Re: [computer-go] rotate board
Pseudo random number and hashing. Two ways to get into trouble quickly.
The idea of combining all 8 transformations is appealing on modern
processors because you can eliminate all conditional branching.But
maybe this is not practical after all.
If speed is not a concern, you could simple hash the 64x8 bit value
itself with a good mixing hash function, such as md4 or md5.But even
this doesn't work unless you establish some kind of ordering first,
such as sorting them before hashing them.
- Don
Eric Boesch wrote:
Taking the min of the 8 rotated and reflected values is safe enough.
Yes, the probability density will be eight times higher at the low
end, so you're left with 61 bits and change worth of collision
protection instead of 64. If that's not enough, then you can use a
bigger hash size, as has been mentioned. And since all practical hash
table sizes are far less than 2^61, let alone 2^64, I think that
(minimum hash % hash_table_size) should work fine as a key to your
hash table, while -- and this may be different from what Jason had in
mind -- the formula ((bit-reverse of mininum hash) % hash_table_size))
will, if hash_table_size is a multiple of 8, needlessly favor hash
values that are even or multiples of 4 or 8.
On Dec 20, 2007 1:33 PM, Don Dailey [EMAIL PROTECTED] wrote:
If you are going to compute all 8 hash keys, you can just add them up
at the end instead of picking the minimum. Wouldn't that be better?
I think that's pretty workable.XOR is definitely wrong here. If
you use xor, then the empty board would hash to the same value as the
position after a stone (of either color) is placed on e5 as well as any
other symmetry like this.I also think symetries like putting a black
stone on 2 points across from each other (such as in diagonal corners)

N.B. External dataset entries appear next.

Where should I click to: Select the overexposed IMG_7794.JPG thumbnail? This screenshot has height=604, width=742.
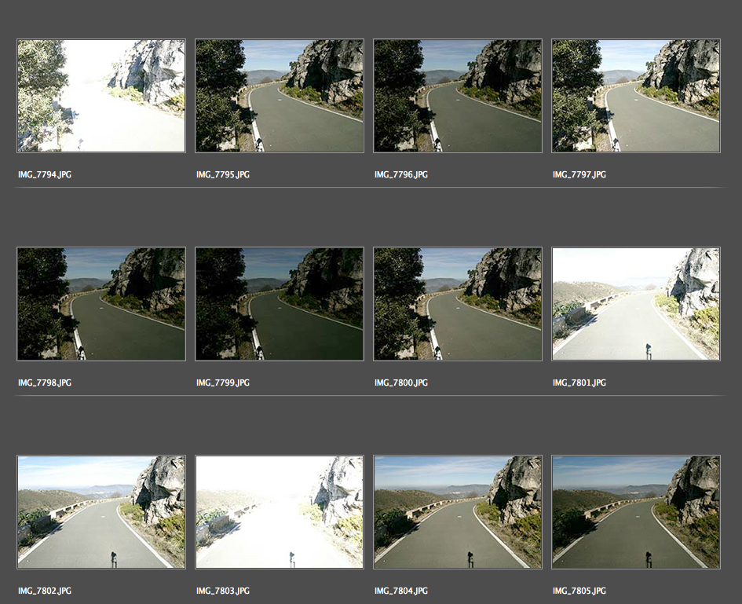coord(101,96)
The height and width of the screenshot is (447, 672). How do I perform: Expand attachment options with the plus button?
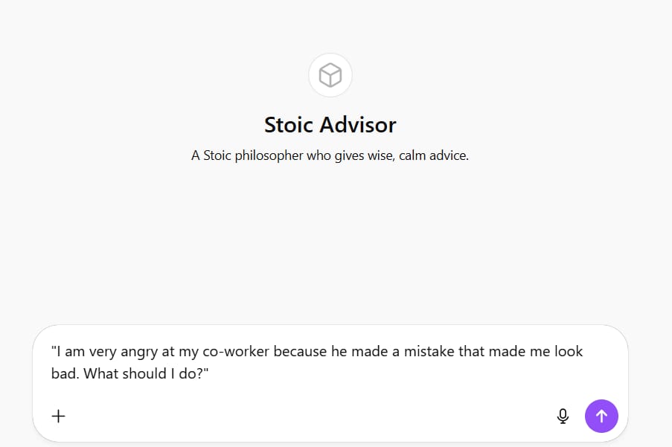coord(58,416)
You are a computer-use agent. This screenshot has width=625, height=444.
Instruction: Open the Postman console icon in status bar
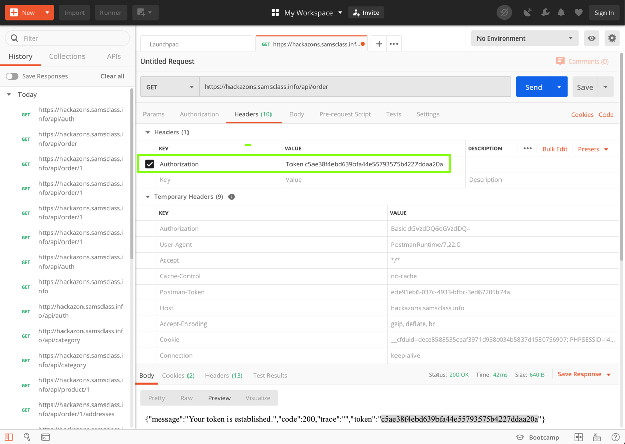tap(46, 437)
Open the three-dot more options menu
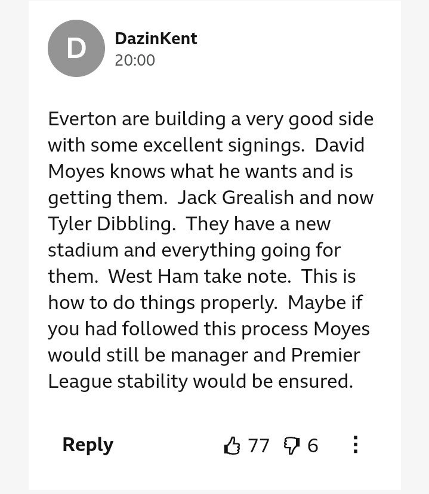 point(355,444)
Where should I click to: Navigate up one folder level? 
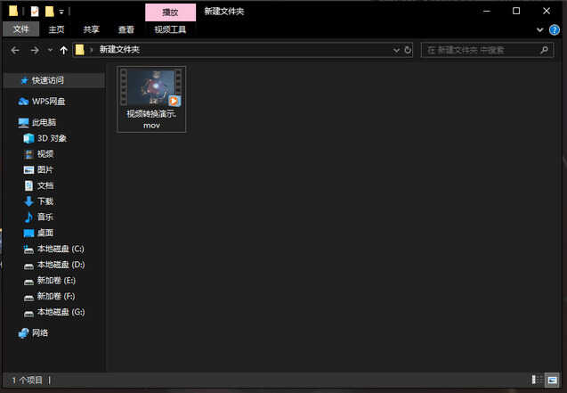(64, 50)
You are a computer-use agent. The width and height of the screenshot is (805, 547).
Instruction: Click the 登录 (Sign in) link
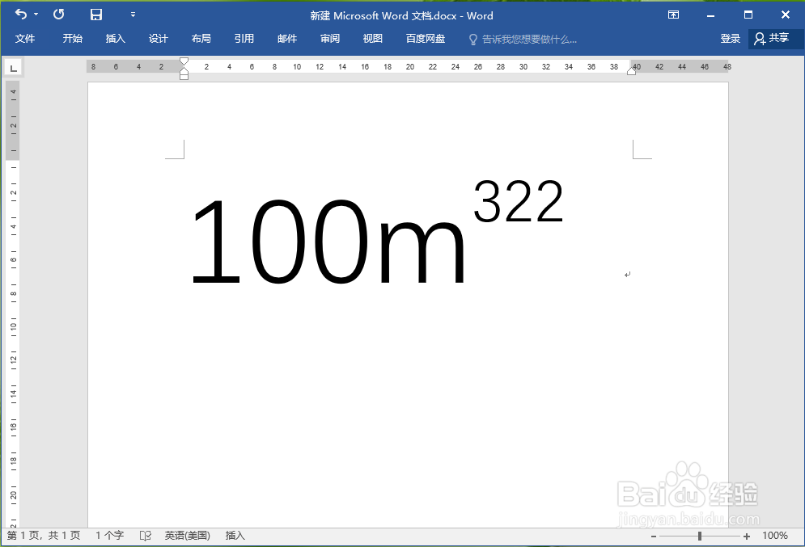tap(729, 38)
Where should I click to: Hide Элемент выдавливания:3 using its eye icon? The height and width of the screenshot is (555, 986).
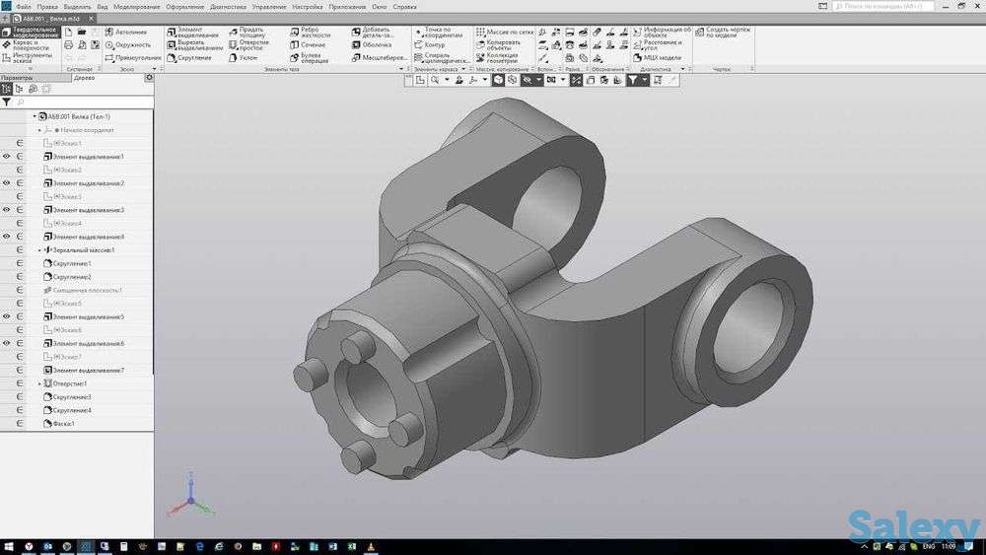(x=7, y=210)
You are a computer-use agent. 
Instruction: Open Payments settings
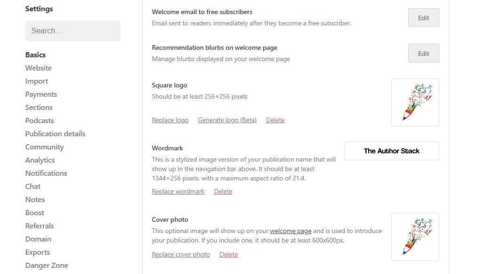tap(41, 94)
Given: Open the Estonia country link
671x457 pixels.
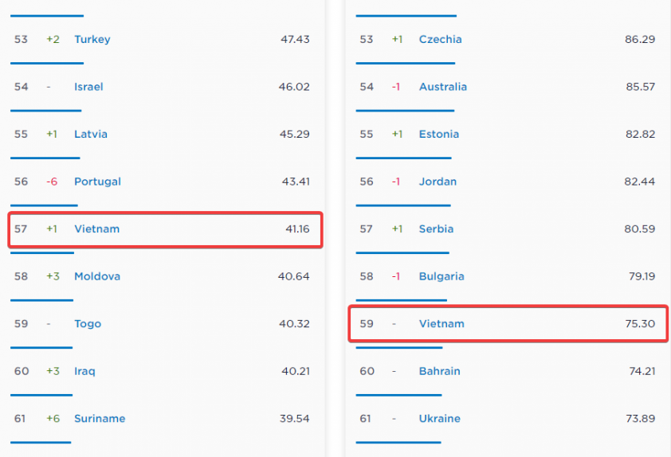Looking at the screenshot, I should [439, 134].
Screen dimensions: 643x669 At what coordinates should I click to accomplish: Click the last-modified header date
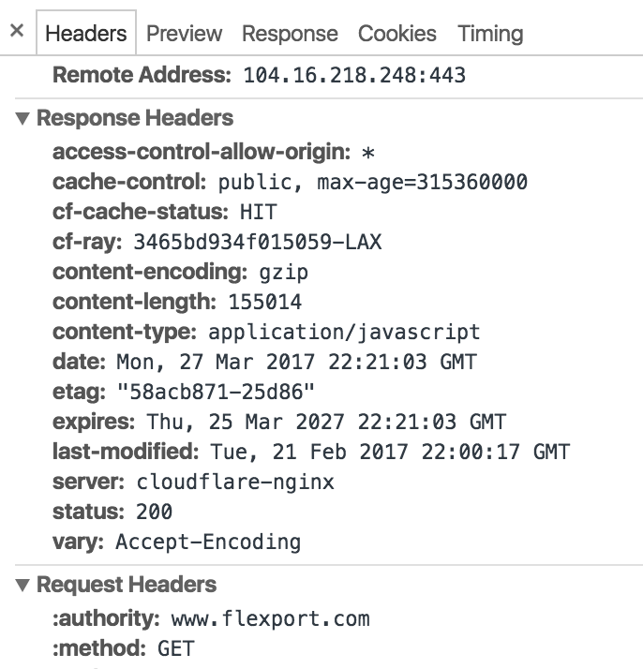(388, 453)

would create a zero hash because you have 2 sets of 4 hashes that cancel
each other.I think addition as Álvaro suggests fixes this.
No, the problem you identified applies to addition too. There is no
100% certainty of collision, but there is a very elevated probability
of it. The eight symmetries include reflections and 180 degree
rotations, all of which have the property that s(s(p)) = p. Suppose
your symmetry transformation exchanges points a and c, and points b
and d. How does the sum of the Zobrist hashes compare for the set
{a,b} versus the set {a,d}? They will collide if
(a XOR b) + (c XOR d) = (a XOR d) + (c XOR b)
If (but not only if) ((a XOR c) AND (b XOR d)) == 0 then a collision
is guaranteed. The probability of this is closer to 2^-32 than to
2^-64.
I suggest that those who are interested follow Erik's link
(http://computer-go.org/pipermail/computer-go/2007-February/thread.html#8653),
as this is not the first or second (or probably even third) time this
issue has come up, and as people have warned several times before, it
is easy to get wrong. I vaguely remember that somebody found a safe
set of Zobrist values that allows reflections to be detected without
recomputation and without greatly increasing the collision probability
was found, but I don't remember the details. I also vaguely remember
hearing that the random values with rotated nybbles approach is
broken too.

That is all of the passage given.